- WORK ITEM
Only a number is expected: how many lines in the data below contain the word "Logs".

- MATERIAL PROVIDED
++++++

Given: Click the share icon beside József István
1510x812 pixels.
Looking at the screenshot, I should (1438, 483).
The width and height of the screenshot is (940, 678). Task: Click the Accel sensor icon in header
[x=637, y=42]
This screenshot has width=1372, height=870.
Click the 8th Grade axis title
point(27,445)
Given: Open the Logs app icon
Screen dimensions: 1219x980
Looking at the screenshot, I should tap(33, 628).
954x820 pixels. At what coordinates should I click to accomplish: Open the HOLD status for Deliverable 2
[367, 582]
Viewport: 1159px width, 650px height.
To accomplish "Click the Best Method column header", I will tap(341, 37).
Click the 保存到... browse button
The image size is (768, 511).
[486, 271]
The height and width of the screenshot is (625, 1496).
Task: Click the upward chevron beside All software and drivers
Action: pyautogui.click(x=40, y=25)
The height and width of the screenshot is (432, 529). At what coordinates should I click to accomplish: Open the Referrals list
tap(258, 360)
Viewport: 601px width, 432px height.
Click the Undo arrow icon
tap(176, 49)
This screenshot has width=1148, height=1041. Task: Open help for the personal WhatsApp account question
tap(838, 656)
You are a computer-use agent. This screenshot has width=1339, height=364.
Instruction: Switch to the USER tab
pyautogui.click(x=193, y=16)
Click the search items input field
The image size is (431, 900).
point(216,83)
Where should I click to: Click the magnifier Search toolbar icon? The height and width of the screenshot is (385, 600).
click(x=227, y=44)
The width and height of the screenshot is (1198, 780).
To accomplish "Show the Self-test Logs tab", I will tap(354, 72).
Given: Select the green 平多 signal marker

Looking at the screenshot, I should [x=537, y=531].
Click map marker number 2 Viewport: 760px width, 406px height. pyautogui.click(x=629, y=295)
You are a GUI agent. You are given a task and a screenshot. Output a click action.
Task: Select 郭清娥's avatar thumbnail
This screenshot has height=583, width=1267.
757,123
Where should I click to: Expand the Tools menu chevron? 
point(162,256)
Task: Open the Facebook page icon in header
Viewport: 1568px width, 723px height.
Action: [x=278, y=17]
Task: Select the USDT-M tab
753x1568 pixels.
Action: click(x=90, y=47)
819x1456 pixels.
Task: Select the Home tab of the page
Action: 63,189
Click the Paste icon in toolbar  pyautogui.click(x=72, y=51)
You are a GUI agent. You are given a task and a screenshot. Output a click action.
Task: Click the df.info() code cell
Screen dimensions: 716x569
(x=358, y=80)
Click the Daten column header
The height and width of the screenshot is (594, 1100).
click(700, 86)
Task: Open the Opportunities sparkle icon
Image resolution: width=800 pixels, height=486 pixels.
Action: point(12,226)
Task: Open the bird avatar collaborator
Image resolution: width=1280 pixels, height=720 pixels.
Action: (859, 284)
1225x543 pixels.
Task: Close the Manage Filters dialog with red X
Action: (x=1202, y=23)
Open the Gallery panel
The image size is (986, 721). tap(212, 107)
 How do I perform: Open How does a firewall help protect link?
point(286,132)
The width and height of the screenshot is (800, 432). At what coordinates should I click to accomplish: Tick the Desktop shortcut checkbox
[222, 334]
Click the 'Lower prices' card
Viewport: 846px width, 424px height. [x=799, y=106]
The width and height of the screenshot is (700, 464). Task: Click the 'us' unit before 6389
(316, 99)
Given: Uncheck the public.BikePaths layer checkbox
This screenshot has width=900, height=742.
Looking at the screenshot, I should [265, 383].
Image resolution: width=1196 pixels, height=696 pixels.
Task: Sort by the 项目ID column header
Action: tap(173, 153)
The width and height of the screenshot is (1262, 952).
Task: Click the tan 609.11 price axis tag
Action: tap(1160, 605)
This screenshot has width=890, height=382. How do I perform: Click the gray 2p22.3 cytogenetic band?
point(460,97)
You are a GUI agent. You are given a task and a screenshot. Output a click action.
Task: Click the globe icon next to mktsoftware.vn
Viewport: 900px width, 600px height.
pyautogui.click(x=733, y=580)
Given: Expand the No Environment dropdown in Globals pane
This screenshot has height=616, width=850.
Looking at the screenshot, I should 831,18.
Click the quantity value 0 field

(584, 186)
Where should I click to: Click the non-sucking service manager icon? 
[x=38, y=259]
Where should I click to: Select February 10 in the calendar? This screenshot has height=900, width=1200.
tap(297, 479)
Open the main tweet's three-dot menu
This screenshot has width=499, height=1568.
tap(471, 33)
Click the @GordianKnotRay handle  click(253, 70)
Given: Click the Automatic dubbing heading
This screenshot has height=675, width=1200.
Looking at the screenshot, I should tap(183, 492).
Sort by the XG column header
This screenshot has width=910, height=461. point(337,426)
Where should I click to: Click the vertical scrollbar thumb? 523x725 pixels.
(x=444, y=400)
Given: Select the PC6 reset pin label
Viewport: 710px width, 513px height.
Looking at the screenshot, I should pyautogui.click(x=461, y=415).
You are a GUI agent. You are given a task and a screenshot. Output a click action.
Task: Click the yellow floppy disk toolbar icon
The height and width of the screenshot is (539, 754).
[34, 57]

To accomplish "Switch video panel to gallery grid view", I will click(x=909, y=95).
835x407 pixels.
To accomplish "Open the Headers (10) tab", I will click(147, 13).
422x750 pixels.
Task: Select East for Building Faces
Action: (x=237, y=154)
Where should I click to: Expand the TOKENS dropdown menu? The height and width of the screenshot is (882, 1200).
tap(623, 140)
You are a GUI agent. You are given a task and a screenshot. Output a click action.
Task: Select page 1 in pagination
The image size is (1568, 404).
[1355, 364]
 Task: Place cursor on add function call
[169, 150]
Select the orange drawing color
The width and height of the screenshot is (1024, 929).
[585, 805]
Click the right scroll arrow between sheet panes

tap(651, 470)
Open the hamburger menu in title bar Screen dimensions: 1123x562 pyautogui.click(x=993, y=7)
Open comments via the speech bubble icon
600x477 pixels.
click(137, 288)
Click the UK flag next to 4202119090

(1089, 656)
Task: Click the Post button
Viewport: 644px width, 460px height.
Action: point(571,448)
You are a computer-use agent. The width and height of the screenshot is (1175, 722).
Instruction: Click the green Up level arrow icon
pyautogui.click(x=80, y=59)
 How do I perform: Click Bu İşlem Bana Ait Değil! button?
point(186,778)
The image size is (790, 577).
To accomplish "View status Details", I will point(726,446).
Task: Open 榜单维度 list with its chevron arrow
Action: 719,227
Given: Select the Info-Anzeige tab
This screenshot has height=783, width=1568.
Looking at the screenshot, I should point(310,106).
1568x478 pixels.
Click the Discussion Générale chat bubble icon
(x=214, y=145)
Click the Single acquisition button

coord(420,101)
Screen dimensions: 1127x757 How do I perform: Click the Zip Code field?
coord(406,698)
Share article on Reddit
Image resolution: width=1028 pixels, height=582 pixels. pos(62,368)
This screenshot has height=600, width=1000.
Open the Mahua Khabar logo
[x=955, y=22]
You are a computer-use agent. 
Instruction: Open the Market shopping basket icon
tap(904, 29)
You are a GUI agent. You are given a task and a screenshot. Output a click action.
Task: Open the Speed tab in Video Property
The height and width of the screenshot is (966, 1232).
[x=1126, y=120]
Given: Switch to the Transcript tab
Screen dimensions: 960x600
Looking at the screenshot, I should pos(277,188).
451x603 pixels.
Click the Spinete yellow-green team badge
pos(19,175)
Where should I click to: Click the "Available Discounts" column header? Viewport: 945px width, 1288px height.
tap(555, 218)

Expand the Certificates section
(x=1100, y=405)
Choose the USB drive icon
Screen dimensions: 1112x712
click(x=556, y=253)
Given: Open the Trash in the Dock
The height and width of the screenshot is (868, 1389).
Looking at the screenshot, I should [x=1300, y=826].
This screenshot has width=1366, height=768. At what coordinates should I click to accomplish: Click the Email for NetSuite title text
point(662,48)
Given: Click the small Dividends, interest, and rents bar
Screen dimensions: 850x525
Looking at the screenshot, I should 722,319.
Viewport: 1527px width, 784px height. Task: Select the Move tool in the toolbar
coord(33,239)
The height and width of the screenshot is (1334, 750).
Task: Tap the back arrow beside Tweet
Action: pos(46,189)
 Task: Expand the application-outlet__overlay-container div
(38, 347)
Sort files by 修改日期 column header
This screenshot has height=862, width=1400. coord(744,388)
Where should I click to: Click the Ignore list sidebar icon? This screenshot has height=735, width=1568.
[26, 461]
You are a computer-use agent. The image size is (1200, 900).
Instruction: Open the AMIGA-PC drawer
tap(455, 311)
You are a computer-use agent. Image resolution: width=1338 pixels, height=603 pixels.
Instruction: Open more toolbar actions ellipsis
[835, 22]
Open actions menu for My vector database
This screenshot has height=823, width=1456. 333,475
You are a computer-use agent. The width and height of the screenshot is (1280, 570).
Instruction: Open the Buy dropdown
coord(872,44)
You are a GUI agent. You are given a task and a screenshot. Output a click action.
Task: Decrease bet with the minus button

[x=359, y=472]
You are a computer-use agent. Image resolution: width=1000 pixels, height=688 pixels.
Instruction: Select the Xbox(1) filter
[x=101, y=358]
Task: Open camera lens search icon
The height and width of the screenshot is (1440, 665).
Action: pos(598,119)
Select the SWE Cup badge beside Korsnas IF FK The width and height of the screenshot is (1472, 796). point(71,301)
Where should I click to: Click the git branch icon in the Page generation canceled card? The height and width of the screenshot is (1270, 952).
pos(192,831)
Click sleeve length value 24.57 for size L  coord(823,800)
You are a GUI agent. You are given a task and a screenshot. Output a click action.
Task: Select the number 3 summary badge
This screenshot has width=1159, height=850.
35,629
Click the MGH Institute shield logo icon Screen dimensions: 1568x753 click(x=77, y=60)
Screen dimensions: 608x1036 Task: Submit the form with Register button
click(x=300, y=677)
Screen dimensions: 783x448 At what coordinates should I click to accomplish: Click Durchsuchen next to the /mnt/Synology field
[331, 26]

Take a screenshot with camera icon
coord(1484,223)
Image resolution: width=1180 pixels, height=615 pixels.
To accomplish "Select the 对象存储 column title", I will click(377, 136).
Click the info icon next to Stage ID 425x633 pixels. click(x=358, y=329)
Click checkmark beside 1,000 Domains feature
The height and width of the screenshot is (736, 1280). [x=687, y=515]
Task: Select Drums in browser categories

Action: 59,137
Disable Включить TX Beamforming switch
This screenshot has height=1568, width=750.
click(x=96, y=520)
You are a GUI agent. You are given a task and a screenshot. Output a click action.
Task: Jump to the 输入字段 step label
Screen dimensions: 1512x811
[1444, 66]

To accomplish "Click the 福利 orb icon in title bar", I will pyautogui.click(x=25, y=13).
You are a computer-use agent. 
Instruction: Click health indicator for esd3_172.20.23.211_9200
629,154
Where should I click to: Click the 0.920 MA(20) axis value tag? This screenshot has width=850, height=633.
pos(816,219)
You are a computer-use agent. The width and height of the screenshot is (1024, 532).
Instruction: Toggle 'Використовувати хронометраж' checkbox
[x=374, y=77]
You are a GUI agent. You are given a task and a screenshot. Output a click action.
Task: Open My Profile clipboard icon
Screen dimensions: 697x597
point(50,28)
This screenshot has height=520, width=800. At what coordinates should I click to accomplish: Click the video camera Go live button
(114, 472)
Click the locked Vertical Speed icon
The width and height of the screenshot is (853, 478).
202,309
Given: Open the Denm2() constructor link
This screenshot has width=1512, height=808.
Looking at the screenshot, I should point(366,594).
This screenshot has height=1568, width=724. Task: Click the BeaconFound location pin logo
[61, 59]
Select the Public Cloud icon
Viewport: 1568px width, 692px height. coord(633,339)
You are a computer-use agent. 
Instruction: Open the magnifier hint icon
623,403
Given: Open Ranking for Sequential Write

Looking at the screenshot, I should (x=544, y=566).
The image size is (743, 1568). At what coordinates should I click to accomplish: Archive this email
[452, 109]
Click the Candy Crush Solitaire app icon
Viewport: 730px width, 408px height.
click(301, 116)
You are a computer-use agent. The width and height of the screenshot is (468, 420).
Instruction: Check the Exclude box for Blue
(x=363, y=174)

++++++

- REPLY
2